When accountancy giant KPMG recently announced that it was changing its graduate recruitment process to help it compete “for the best brains and talent leaving university”, it validated the idea that millennials, the generation born between 1980 and 2000, are a little different.
KPMG is not alone. A recent PwC report about millennials reshaping the workplace revealed what many of us know already. Young people ‘get’ technology and they are starting to influence businesses with new ideas and ways of doing things. Millennials represent the first generation that has grown-up, at least in its more formative years, with gadgets, computers and the internet, and that is having a significant impact.
One of the areas apparently ripe for millennial-driven change is payments. According to the Millennial Disruption Index (a survey of over 10,000 millennials by Viacom agency Scratch), the banking industry is at the highest risk of disruption right now. Millennials, it says, are ripping up the traditional rule book and not being subtle about it.
No more banks?
In five years, 68% of millennials believe that we will access money differently and 70% believe the way we pay for things will be totally different. Interestingly, 33% of respondents believe they won’t need a bank at all. It’s fighting talk. But the stats bear some of this out.
The Capgemini BNP Paribas World Payments Report 2016 reveals that global non-cash payment volumes have reached record levels over the last ten years and that immediate payments have huge potential to drive growth as an alternative to cash and cheques. Cards, it says have been the fastest growing payment instrument since 2010 and, although the adoption of technologies such as mobile payments in corporates have been slow, technology will drive change.
“More banks,” says the report, “have begun to expand their offerings beyond pure payment processing, and are recognising the need for Fintech partnerships in order to thrive in an increasingly digitised transaction banking environment. Complexity of the regulatory environment remains a serious obstacle, but RegTechs may help them achieve a holistic compliance vision.”
Certainly the pace of technology adoption will vary across markets, but what is certain is that change will happen as the demands of the workforce and indeed customers change. Banks not only need to be aware of this, but they need to embrace it. The challenge, of course, is the demand for new skills. Fintech is a shift in thinking and skillsets. But it also opens doors to new services and capabilities. There is a value there that’s worth investing in.

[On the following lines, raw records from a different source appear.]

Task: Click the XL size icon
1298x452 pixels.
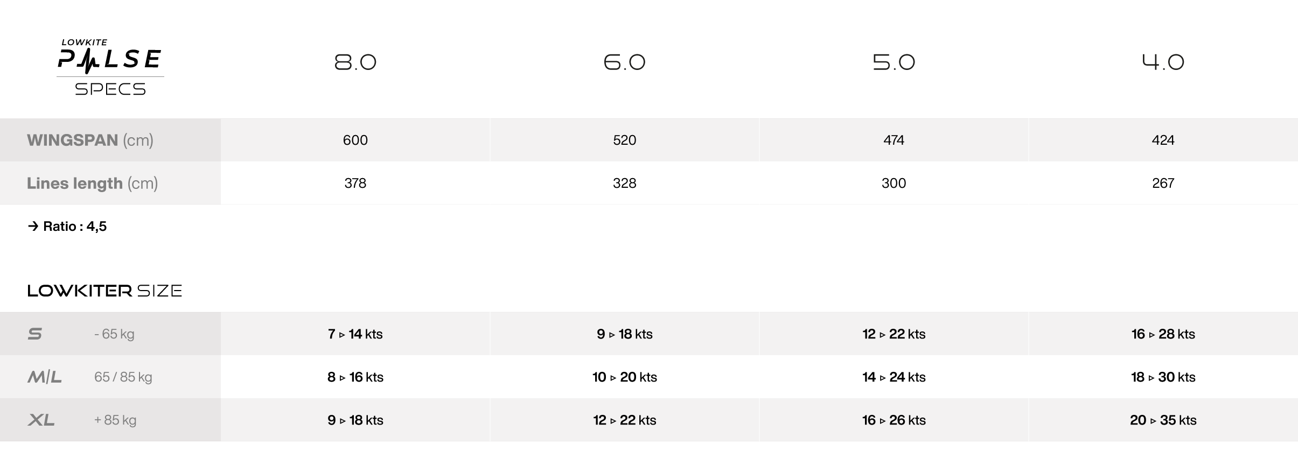Action: [41, 420]
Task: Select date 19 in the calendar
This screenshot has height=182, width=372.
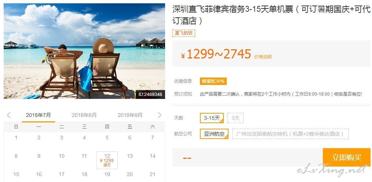Action: (x=107, y=174)
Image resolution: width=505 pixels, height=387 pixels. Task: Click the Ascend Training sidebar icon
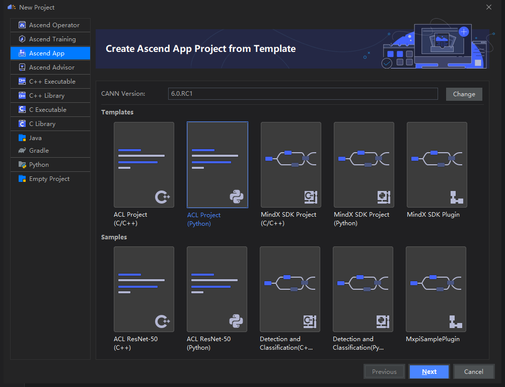tap(22, 39)
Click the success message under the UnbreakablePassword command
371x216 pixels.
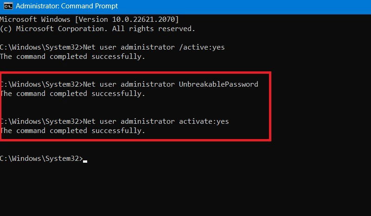(x=72, y=94)
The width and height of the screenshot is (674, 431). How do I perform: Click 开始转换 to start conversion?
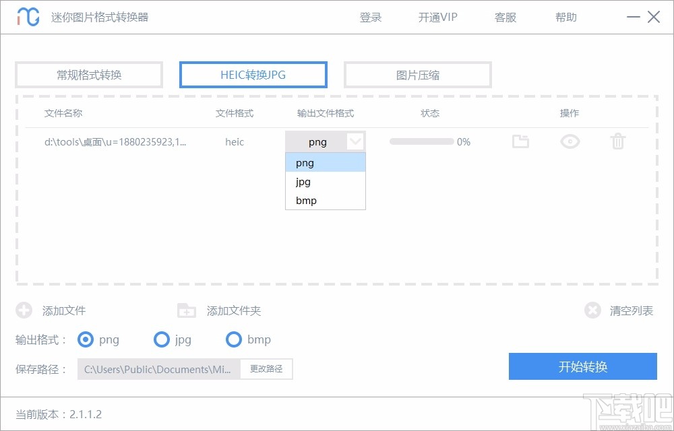(x=582, y=366)
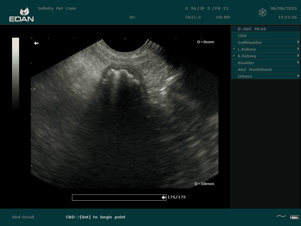Click the asterisk mark beside L.Kidney

click(x=234, y=49)
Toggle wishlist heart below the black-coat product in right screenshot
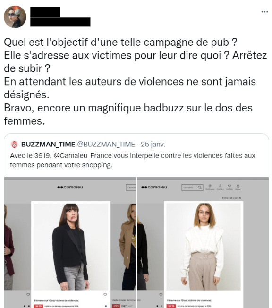The height and width of the screenshot is (308, 272). [x=161, y=295]
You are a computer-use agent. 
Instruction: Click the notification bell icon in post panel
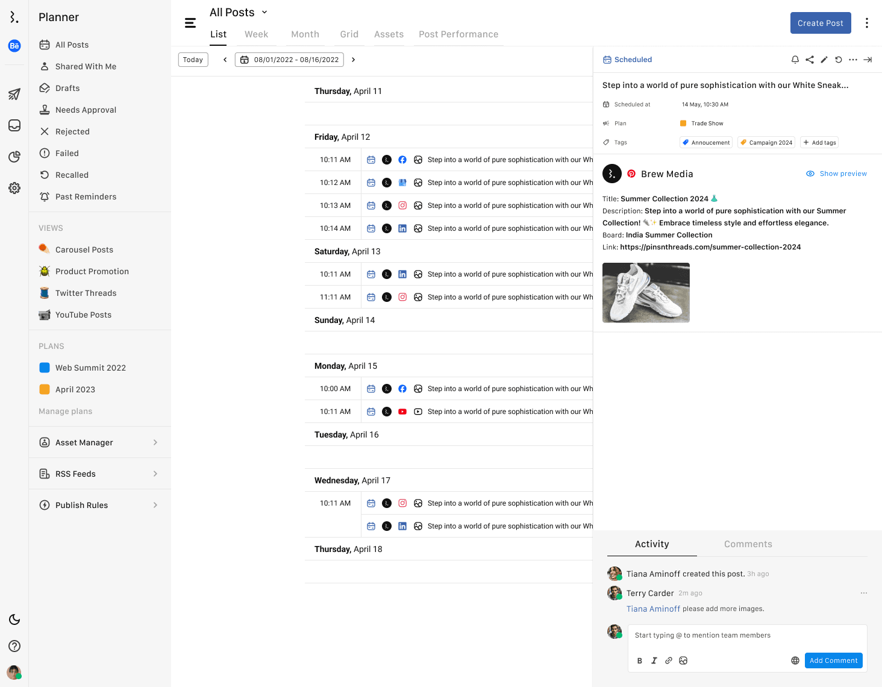(x=795, y=60)
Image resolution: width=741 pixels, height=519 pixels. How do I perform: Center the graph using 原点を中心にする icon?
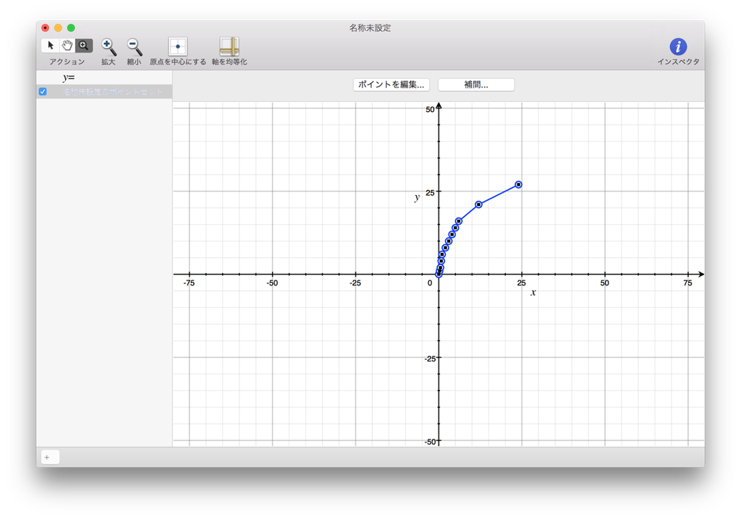click(x=176, y=45)
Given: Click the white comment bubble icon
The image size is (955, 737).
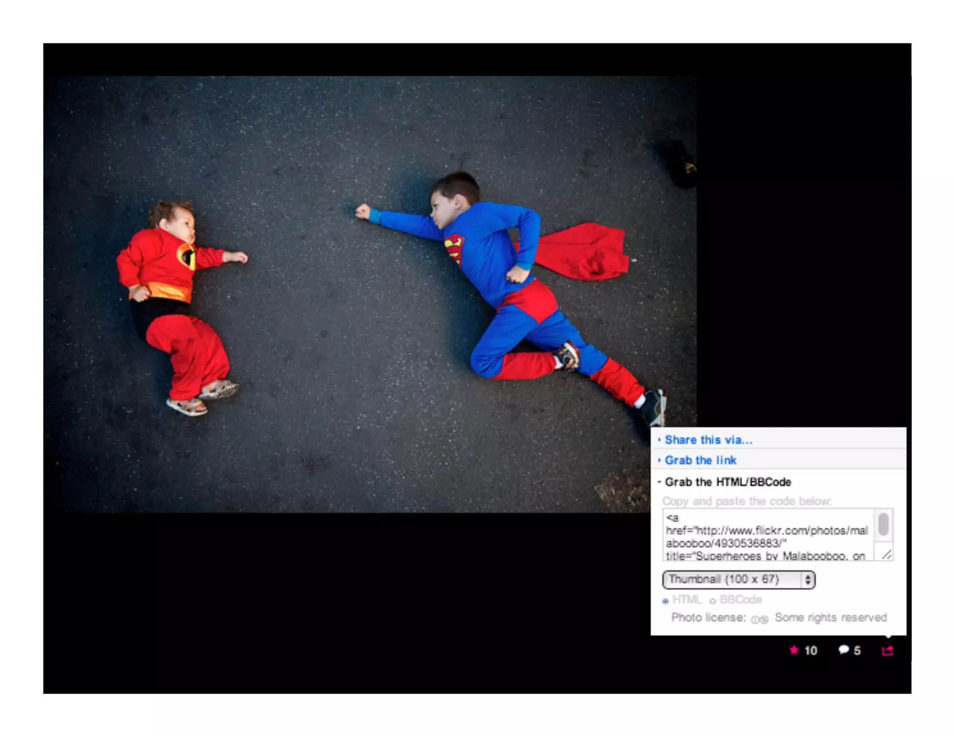Looking at the screenshot, I should point(844,649).
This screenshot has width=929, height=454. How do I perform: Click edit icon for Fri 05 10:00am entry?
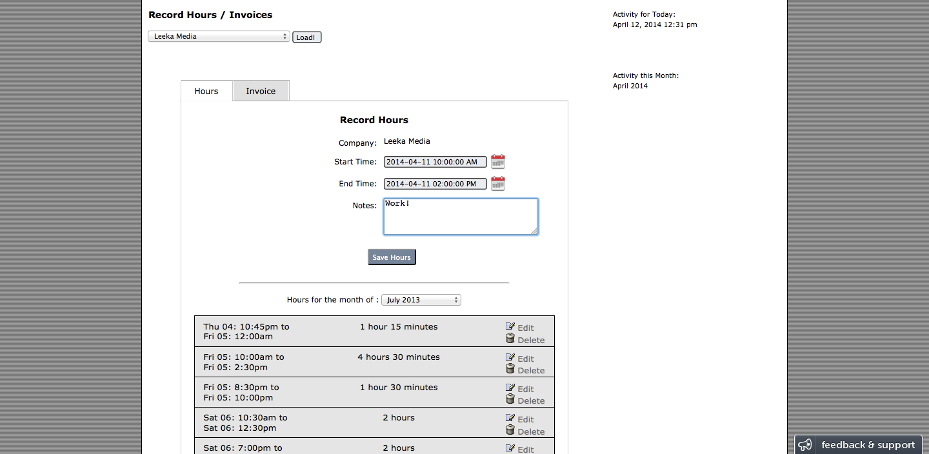click(510, 358)
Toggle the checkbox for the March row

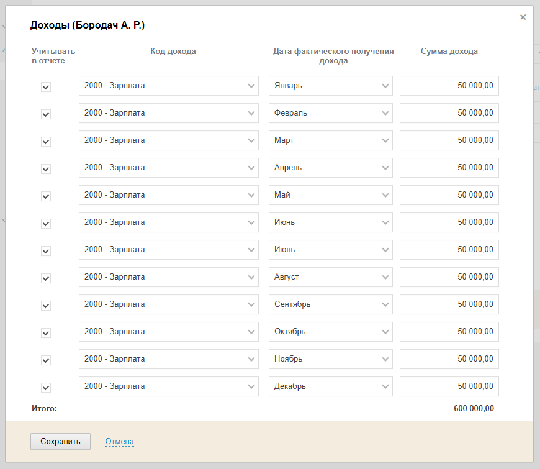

After all, millennials believe that innovation will come from outside of the industry and are looking towards the likes of Apple, Google and Amazon for inspiration. Banks need to retake this ground, this idea of innovation or face losing business to disruption.
So there is an opportunity here to use technology to enhance existing services and to create new ones, perhaps inventing services that attract the next generation of banking customers. All is certainly not lost; after all it is the banks that are still fulfilling the new digital-driven payment methods. It’s all about perception – threat or opportunity? Why not ask a millennial and see what they think?